Making the List
by Cindy Layton
I’ve been thinking a lot about influential writers and what makes them so. A search for that subject brought up lists. Fifty books that changed the world. The twenty most influential writers of the century.
I generally shy away from lists: the best of, the fifty most, top twenty - eye shadows, dog breeds, places to raise your children vaccine-free. You get the idea. Compilations meant to aggregate anything into a group tend to skew my mind toward what’s not there. I tend to value more the underdog in the fight; those books, musicians, writers, who get waved to the side.
But there can be value in lists. They can be an indicator of trends, of popular thought, of generally agreed upon principles. It doesn’t mean everyone agrees. It only means that someone, or a group of respondents have weighed in on a certain subject and the results are compiled in any manner of ways, be it ranked choice, most to least votes, alpha/numeric.
What, exactly, might be gleaned from them?
A list of anything creates a data source. A list of twenty best-selling novels is an opportunity to discover what, if anything, is consistent within those twenty. Are there qualities among those on the list that are similar? What made the writing stand out? Why did it make the list? The wider the scope of the list, the better the chance to find relevant consistencies. If the list spans a decade it may reveal more limited data than if it spans a century. If the list is restricted by genre or other criteria, it may reveal better data about that subset.

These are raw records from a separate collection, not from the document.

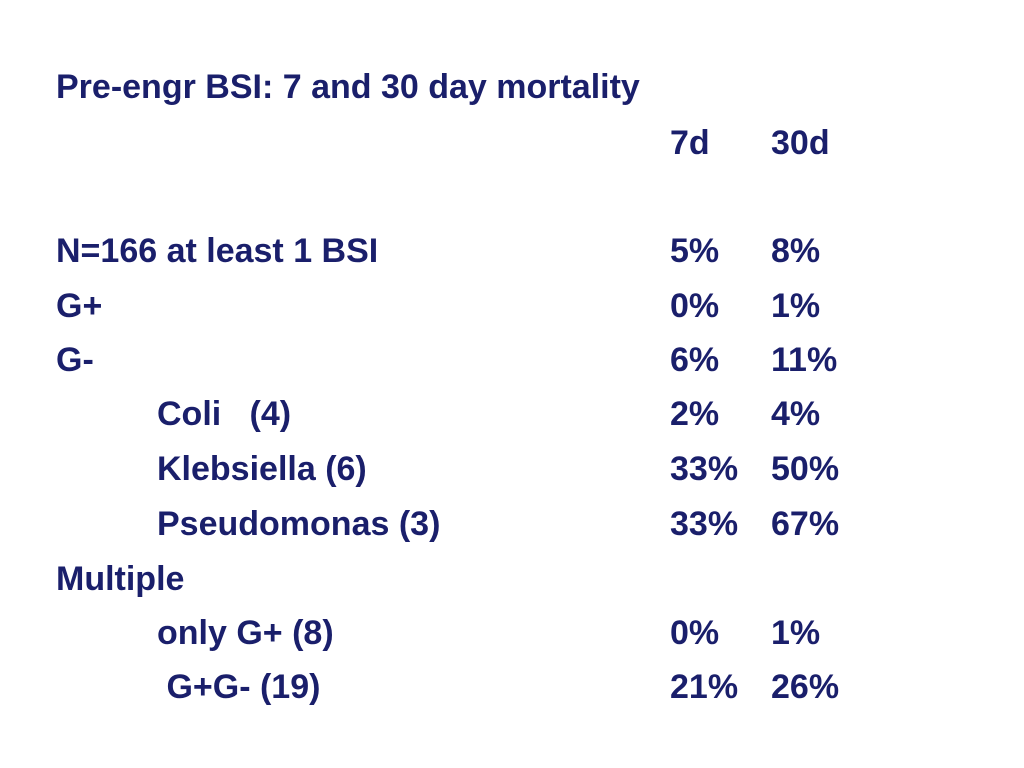  I want to click on table-row: G- 6% 11%, so click(512, 363).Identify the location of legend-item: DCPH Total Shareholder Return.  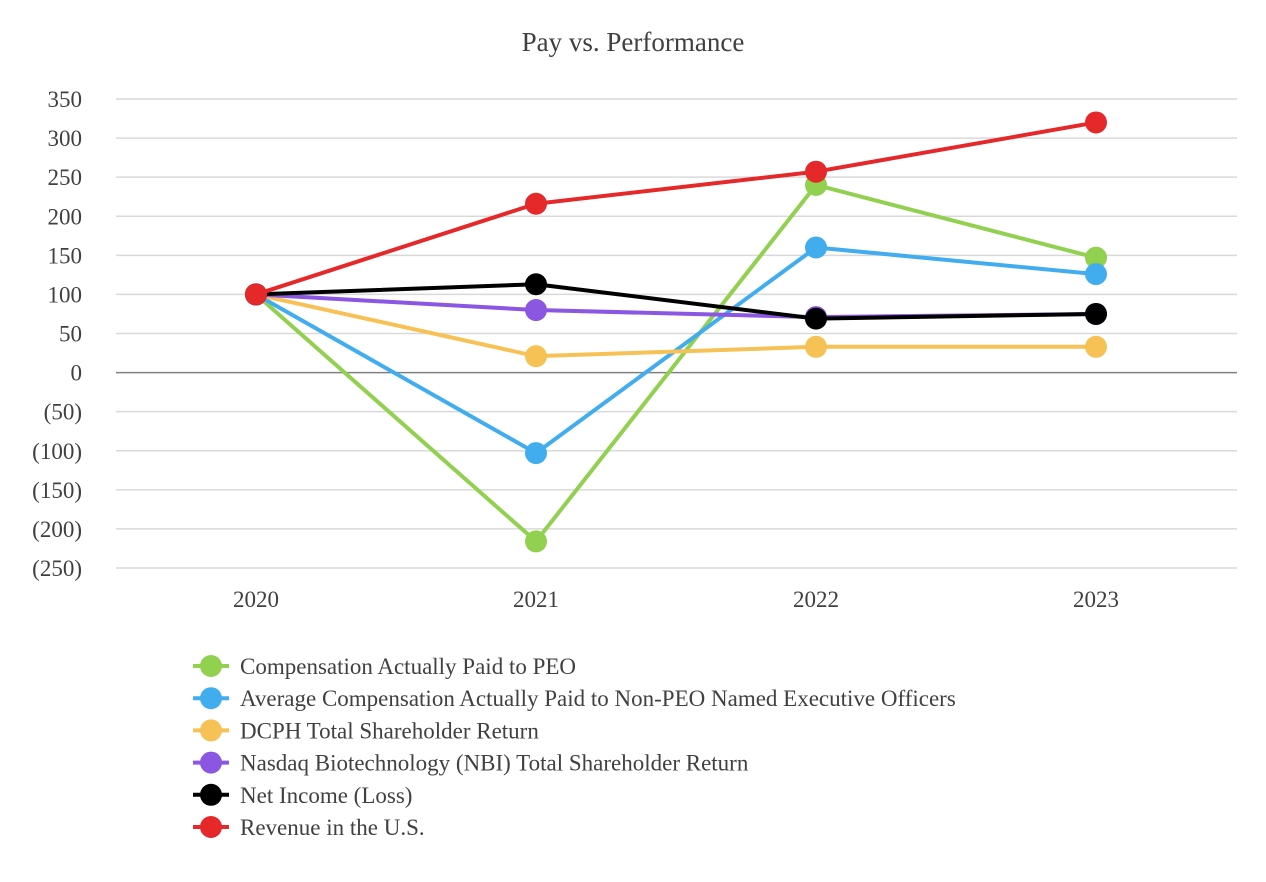
(366, 730).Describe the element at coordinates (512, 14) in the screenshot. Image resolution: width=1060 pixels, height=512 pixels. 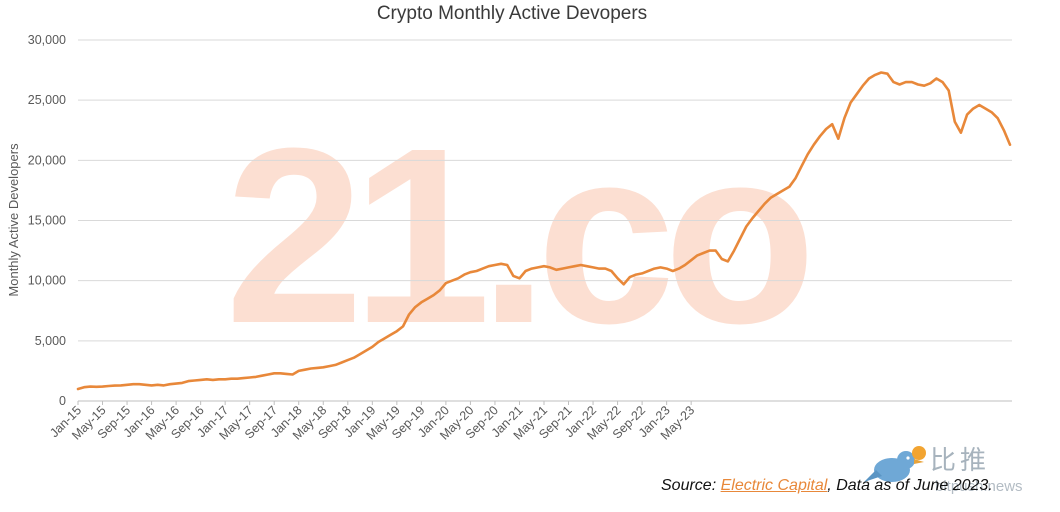
I see `chart-title: Crypto Monthly Active Devopers` at that location.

A list is also a reflection of values. This list of the 50 Books That Changed The World is revealing in what the selections emphasize. Note how the sections are separated, the number of listings that appear within each section and their numerical rankings. Leading the list is books about politics, garnering rankings 1-10, then literature 11-30, society 31-39, science 40-45, and religion 46-50. Would the reader be wrong to assume that politics, the first in the list, is more important than literature, the next leading subject? What are we to assume when literature is given 20 spots and religion and science only five? Is it a reflection of its relative importance or a dearth of qualified writings? Maybe the compiler of the list was never good at science and is an atheist.
The first woman to be included, Harriet Beecher Stowe, appears as number 25 overall, under literature, for Uncle Tom’s Cabin. Stowe is one of two female writers, the other being Toni Morrison, at number 29.
The list is either a long-lensed view of the limitations placed on women through history or a reminder that accomplishments of women are frequently discounted, categorized and relativized. The most appearances in any category, four out of nine within “Society,” reflects the list’s emphasis on women’s search for equality and social justice by including books such as The Second Sex and A Room of One’s Own.
A list is, by its nature, self-limiting. Twenty of anything will always make me question number 21. It’s not comprehensive, but 50 is no better. One hundred might be too many or not enough. The relative size of the list compared to the subject will always feel disproportionate.
Lists are not polls. They’re a subjective rendering of another person’s or a group’s view. These lists will never be our lists of favorite books of all time or books that influenced us.
Lists can tell us things but they will never reflect what we already know.